The manufacture of the objects involved a variety of methods including stereolithography, milling, fused deposition modelling, electro forming and electro plating, in addition to a host of moulding and casting technologies

===Polittico Griffoni===
The 16 panels of the Polittico Griffoni once formed the altarpiece of the Basilica of San Petronio in Bologna. It was considered one of the greatest altarpieces of the 15th Century Bolognese School. The panels were originally painted by Francesco del Cossa and Ercole De Roberti. The panels, removed in 1725, are now scattered in various museums in Italy, the United Kingdom, the United States, France, the Netherlands, and the Vatican City.

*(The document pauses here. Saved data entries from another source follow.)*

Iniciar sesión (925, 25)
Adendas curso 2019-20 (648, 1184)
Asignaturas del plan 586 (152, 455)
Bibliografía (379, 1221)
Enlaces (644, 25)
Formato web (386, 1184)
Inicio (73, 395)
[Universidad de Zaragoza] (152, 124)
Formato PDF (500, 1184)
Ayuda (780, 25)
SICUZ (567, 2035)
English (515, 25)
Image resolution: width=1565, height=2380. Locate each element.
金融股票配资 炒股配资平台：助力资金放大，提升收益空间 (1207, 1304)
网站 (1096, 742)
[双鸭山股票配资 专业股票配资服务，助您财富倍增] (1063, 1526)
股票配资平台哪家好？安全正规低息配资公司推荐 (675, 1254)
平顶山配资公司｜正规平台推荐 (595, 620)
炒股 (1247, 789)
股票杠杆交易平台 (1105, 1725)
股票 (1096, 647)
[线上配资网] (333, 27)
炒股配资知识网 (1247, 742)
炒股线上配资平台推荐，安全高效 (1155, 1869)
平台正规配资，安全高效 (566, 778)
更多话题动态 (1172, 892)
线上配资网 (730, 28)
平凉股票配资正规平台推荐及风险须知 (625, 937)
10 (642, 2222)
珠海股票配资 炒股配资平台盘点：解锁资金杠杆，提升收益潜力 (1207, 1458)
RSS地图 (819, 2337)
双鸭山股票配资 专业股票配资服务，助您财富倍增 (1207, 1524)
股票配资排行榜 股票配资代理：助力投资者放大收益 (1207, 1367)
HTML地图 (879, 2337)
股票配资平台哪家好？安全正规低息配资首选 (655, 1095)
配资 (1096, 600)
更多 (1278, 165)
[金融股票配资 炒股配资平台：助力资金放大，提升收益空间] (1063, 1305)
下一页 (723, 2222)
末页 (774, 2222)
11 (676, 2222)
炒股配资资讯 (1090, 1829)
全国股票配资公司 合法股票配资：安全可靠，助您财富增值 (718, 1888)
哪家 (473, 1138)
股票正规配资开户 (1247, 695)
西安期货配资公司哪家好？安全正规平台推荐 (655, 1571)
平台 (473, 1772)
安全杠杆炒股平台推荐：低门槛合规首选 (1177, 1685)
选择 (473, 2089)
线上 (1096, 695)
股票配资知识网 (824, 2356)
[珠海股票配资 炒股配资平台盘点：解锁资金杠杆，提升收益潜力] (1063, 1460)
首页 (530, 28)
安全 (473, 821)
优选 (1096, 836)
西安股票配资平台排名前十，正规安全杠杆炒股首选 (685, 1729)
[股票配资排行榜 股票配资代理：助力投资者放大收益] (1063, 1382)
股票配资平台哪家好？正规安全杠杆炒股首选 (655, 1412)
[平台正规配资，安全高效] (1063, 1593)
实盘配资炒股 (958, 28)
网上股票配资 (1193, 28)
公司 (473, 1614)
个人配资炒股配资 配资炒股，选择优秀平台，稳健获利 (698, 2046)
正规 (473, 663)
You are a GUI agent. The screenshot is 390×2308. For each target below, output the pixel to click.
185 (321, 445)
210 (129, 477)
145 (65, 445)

Using the Lucida 3D scanner, designed by Factum Arte founder Manuel Franquelo, the team from Factum Arte and the Factum Foundation for Digital Technology in Preservation collaborated with San Petronio Basilica to record, reproduce and reunite the panels as a facsimile in their original location. Factum Foundation organised an exhibition around the Polittico Griffoni and the role of new technologies in cultural preservation at Palazzo Fava in 2020.

==Criticism==
In 2013, when referring to the facsimile of the Tomb of Tutankhamun and the facsimile of the caves at Lascaux, historian Tom Holland voiced criticism of the idea of creating "fakes" as a means to protect the originals:
In our society, there is a huge premium set on authenticity. Clearly, were there not a difference between the copy and the original, it wouldn't matter – you could make a replica and trash the original. Tutankhamun and Lascaux were created by people who believed in the world of the spirits, the dead, and the supernatural. You don't have to believe in a god or gods to feel a place is consecrated and has a particular quality that cannot be reproduced.